== Records provided ==

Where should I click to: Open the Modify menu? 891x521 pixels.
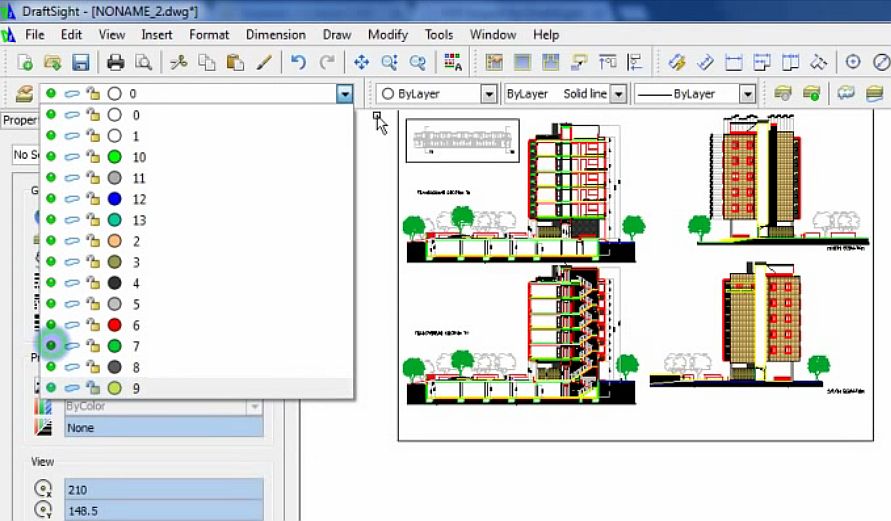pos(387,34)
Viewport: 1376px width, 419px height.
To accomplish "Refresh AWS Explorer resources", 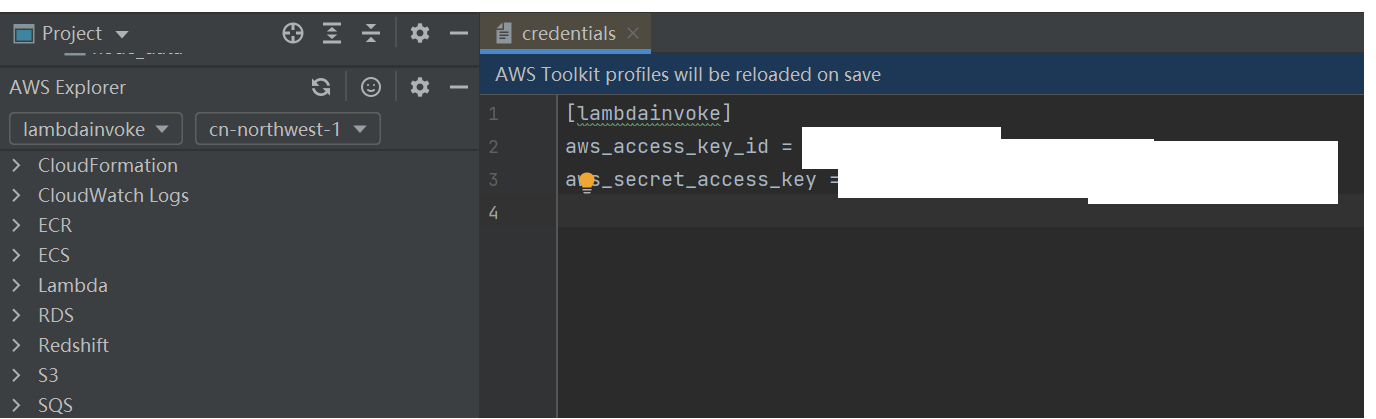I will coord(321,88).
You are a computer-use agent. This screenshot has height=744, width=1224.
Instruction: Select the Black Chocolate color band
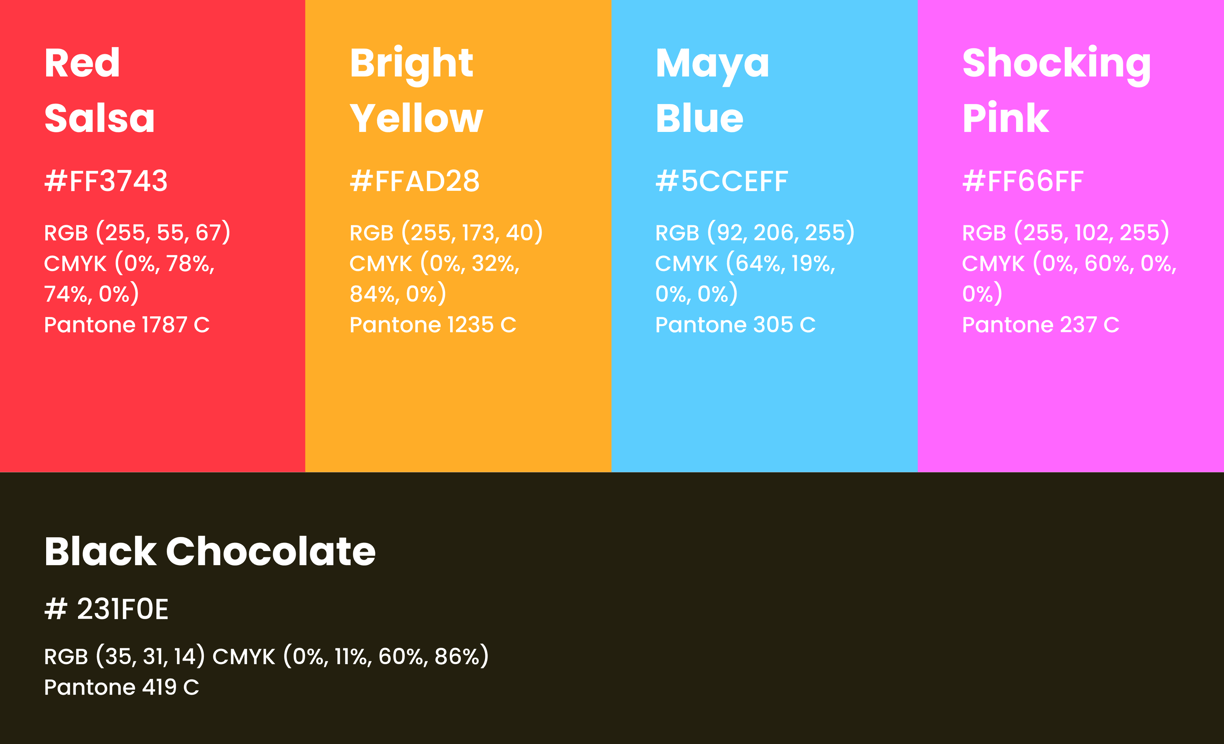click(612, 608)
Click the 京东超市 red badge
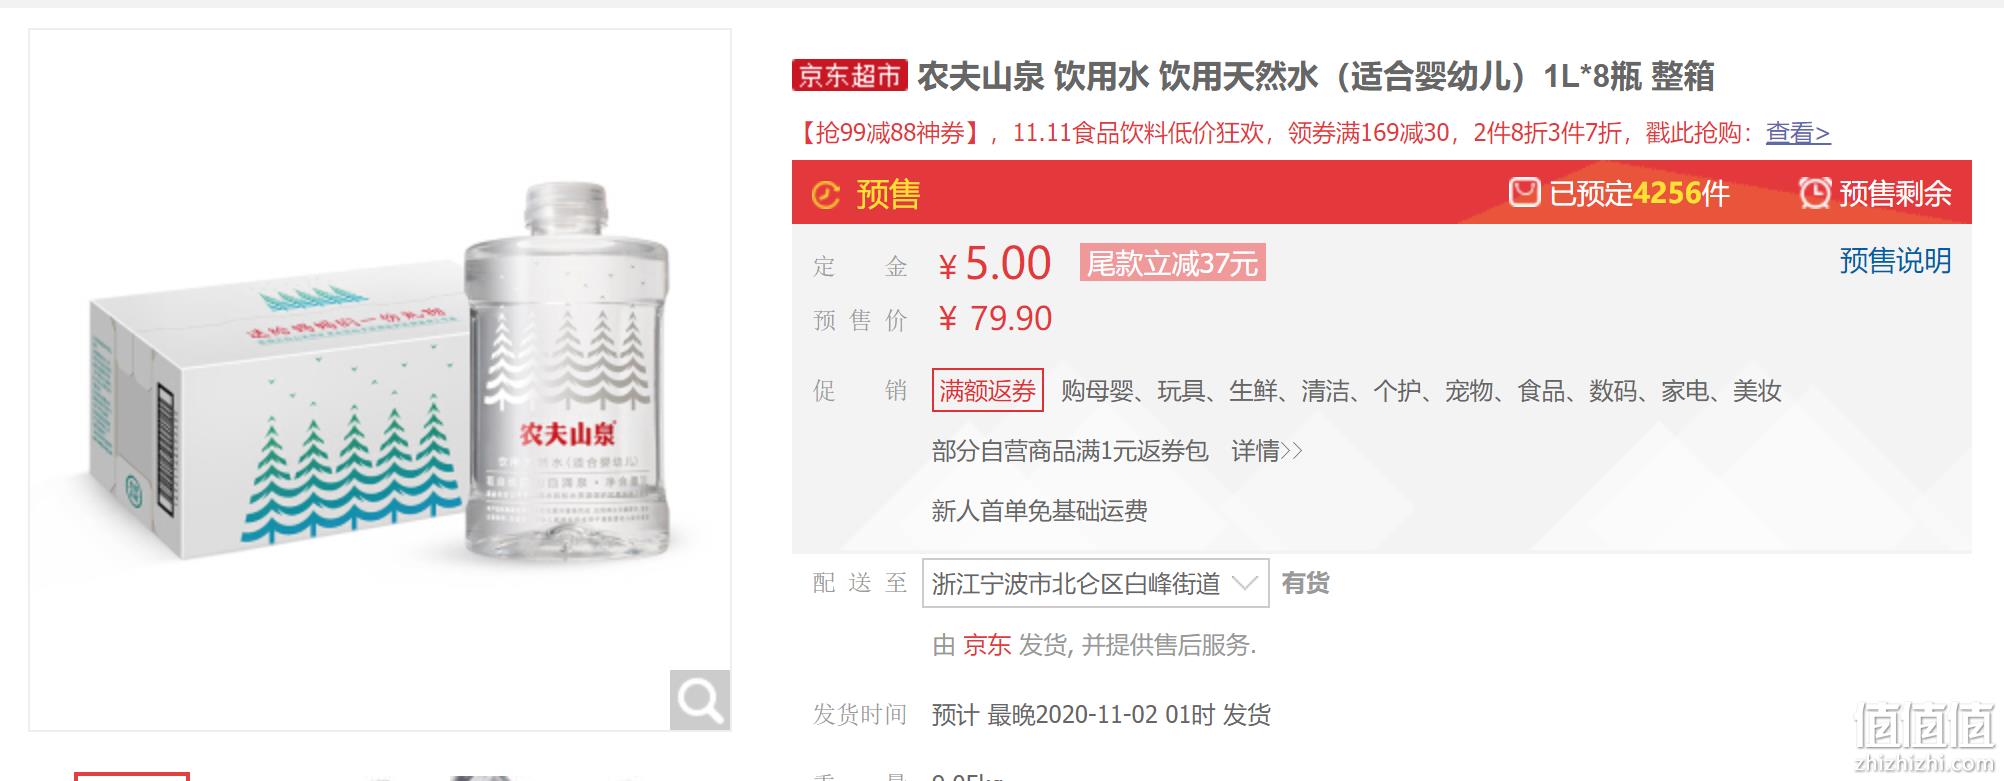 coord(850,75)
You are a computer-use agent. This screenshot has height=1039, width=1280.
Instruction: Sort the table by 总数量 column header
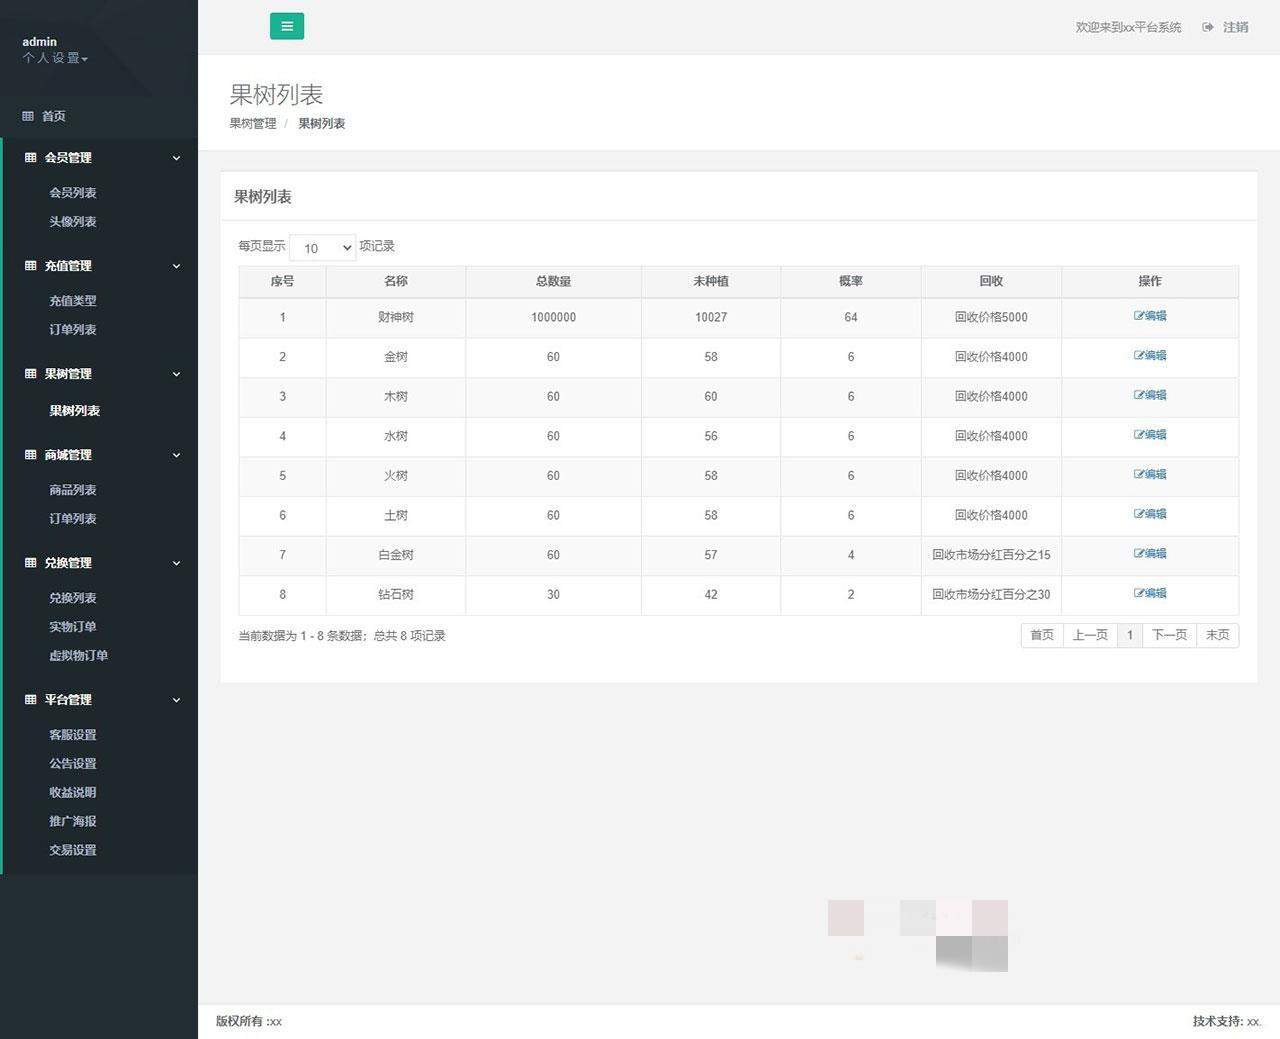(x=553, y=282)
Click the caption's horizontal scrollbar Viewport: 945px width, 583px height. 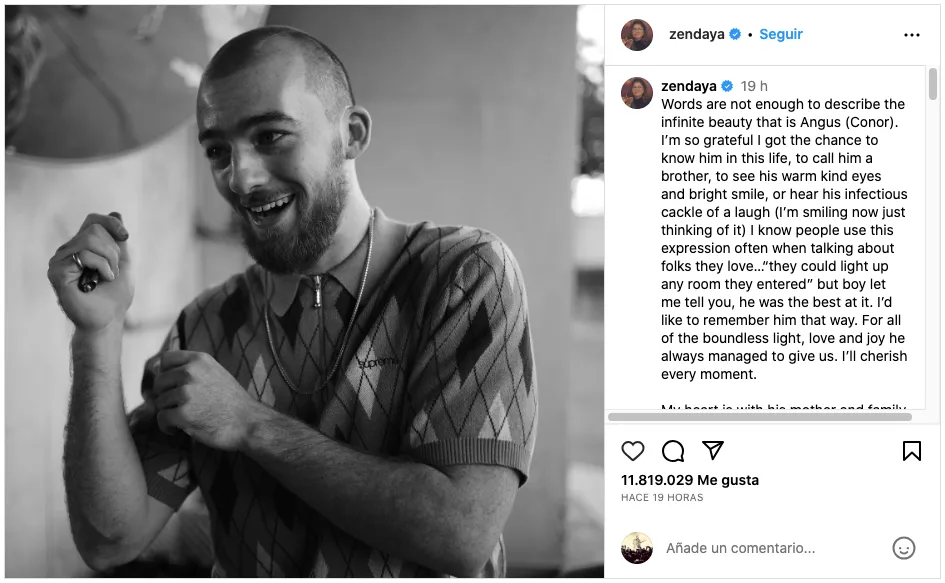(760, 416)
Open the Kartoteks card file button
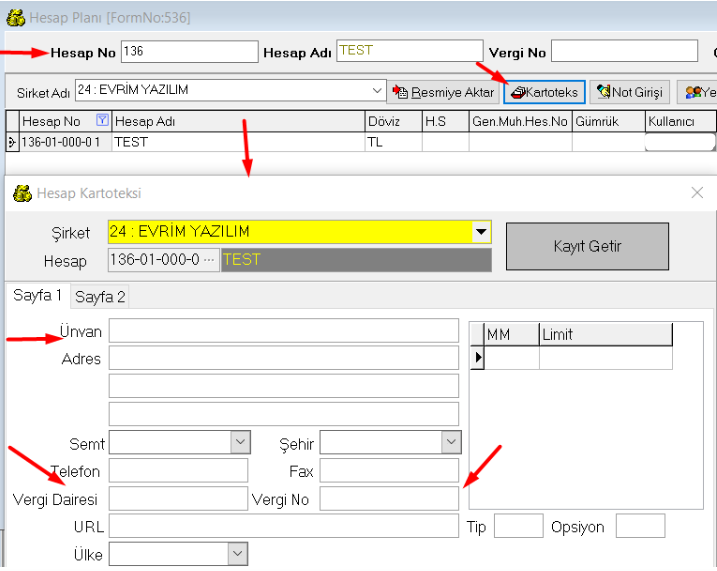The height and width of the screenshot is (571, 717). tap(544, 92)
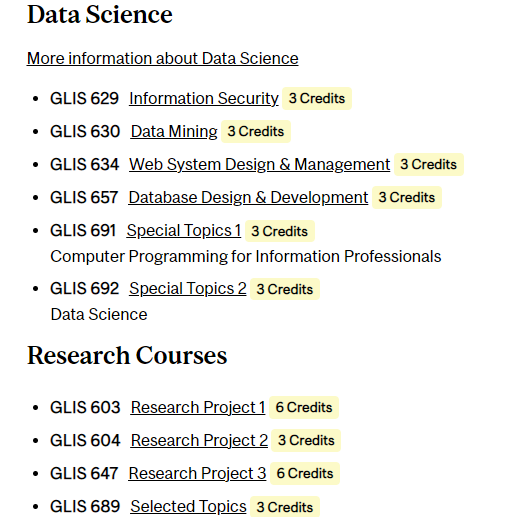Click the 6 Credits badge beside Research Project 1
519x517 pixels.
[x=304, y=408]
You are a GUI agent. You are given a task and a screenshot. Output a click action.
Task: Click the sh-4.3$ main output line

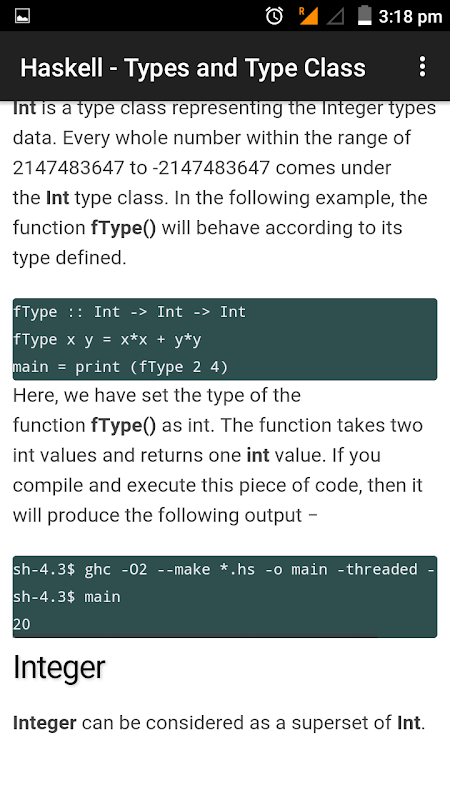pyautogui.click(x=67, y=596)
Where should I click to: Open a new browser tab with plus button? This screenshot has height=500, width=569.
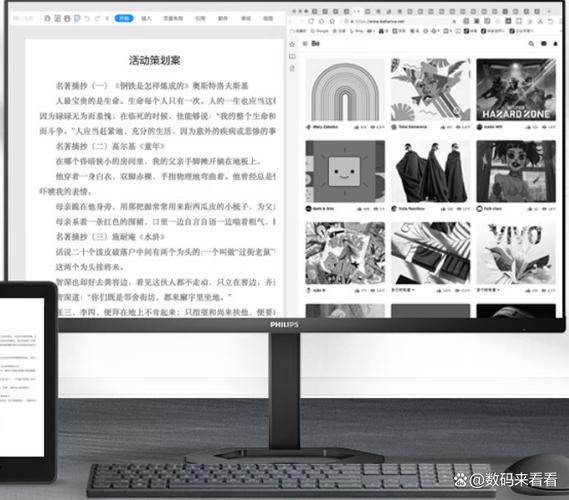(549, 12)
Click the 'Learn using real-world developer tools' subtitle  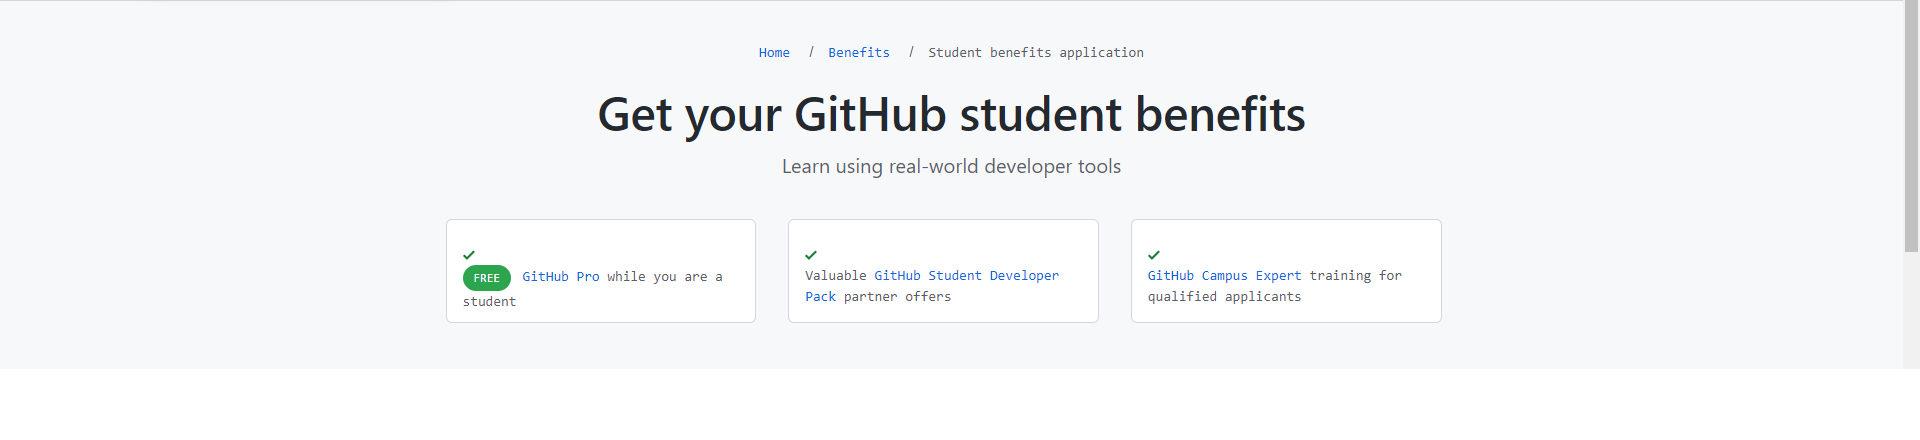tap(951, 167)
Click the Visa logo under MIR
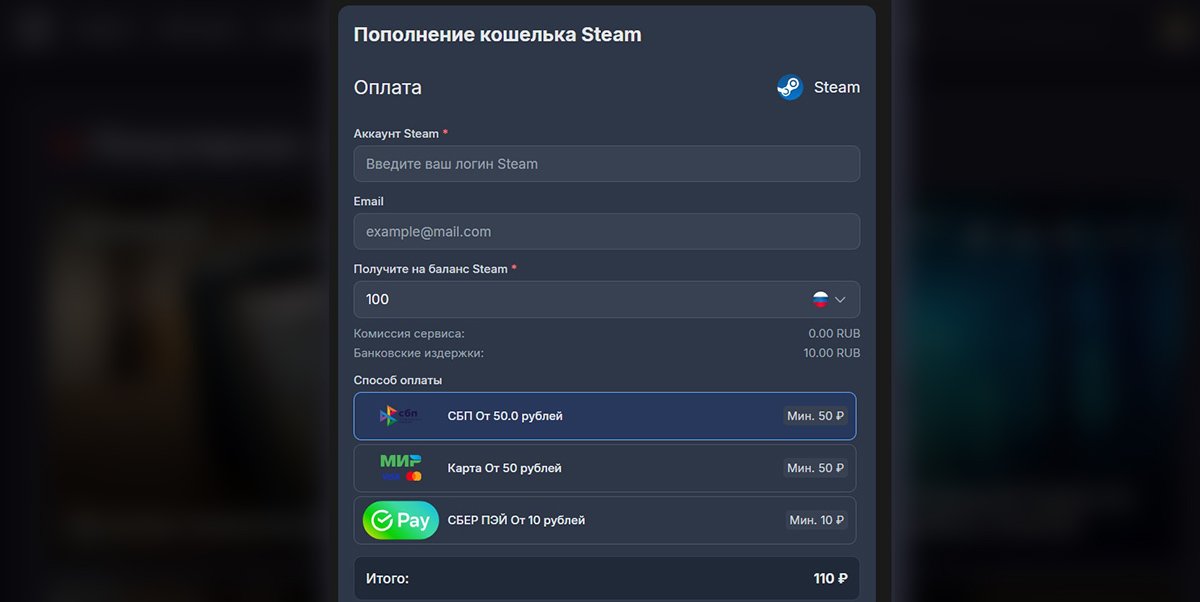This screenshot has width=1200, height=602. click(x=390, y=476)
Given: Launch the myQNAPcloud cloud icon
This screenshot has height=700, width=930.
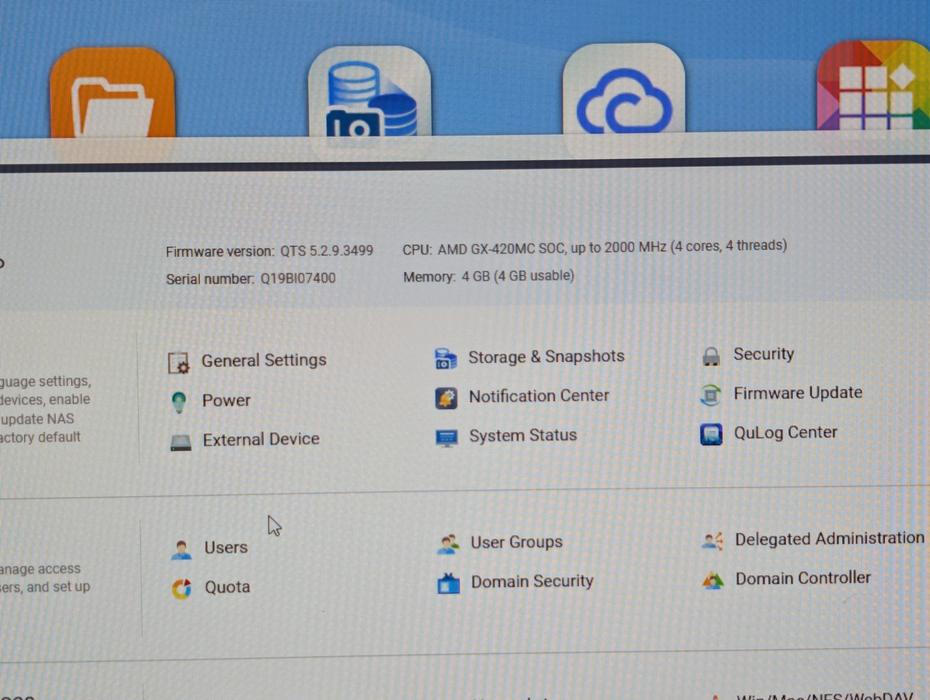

===

Task prompt. After reading the records above, say how many lines hold the string "agent", using only a number.

Exercise result. 3